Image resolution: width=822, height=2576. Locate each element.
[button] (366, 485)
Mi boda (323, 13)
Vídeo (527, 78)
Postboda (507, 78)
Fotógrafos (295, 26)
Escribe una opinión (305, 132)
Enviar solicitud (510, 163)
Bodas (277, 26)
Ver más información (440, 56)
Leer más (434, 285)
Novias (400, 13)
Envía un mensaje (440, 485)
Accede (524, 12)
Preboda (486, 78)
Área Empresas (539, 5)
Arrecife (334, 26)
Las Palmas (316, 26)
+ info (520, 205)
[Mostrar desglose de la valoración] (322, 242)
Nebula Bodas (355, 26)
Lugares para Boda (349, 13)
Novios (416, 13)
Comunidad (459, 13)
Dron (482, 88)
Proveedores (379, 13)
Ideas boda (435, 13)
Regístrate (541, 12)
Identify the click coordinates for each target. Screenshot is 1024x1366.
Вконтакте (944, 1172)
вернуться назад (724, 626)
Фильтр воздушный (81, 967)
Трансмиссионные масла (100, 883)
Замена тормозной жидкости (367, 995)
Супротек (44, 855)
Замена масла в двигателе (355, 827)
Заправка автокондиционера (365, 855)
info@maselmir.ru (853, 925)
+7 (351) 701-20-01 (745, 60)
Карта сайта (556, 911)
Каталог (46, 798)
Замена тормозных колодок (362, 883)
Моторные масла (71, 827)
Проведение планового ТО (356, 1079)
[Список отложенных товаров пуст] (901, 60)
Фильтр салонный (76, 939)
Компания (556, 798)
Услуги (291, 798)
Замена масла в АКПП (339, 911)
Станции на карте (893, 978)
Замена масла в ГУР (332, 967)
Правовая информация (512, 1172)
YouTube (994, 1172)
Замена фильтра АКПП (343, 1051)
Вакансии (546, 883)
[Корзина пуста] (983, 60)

--------

• **PROBLEM**
The full set of records should be duplicated exactly.

• **REPLY TO THE TASK**
Image resolution: width=822, height=2576. Locate each element.
[button] (366, 485)
Mi boda (323, 13)
Vídeo (527, 78)
Postboda (507, 78)
Fotógrafos (295, 26)
Escribe una opinión (305, 132)
Enviar solicitud (510, 163)
Bodas (277, 26)
Ver más información (440, 56)
Leer más (434, 285)
Novias (400, 13)
Envía un mensaje (440, 485)
Accede (524, 12)
Preboda (486, 78)
Área Empresas (539, 5)
Arrecife (334, 26)
Las Palmas (316, 26)
+ info (520, 205)
[Mostrar desglose de la valoración] (322, 242)
Nebula Bodas (355, 26)
Lugares para Boda (349, 13)
Novios (416, 13)
Comunidad (459, 13)
Dron (482, 88)
Proveedores (379, 13)
Ideas boda (435, 13)
Regístrate (541, 12)
Identify the click coordinates for each target. Screenshot is 1024x1366.
Вконтакте (944, 1172)
вернуться назад (724, 626)
Фильтр воздушный (81, 967)
Трансмиссионные масла (100, 883)
Замена тормозной жидкости (367, 995)
Супротек (44, 855)
Замена масла в двигателе (355, 827)
Заправка автокондиционера (365, 855)
info@maselmir.ru (853, 925)
+7 (351) 701-20-01 (745, 60)
Карта сайта (556, 911)
Каталог (46, 798)
Замена тормозных колодок (362, 883)
Моторные масла (71, 827)
Проведение планового ТО (356, 1079)
[Список отложенных товаров пуст] (901, 60)
Фильтр салонный (76, 939)
Компания (556, 798)
Услуги (291, 798)
Замена масла в АКПП (339, 911)
Станции на карте (893, 978)
Замена масла в ГУР (332, 967)
Правовая информация (512, 1172)
YouTube (994, 1172)
Замена фильтра АКПП (343, 1051)
Вакансии (546, 883)
[Корзина пуста] (983, 60)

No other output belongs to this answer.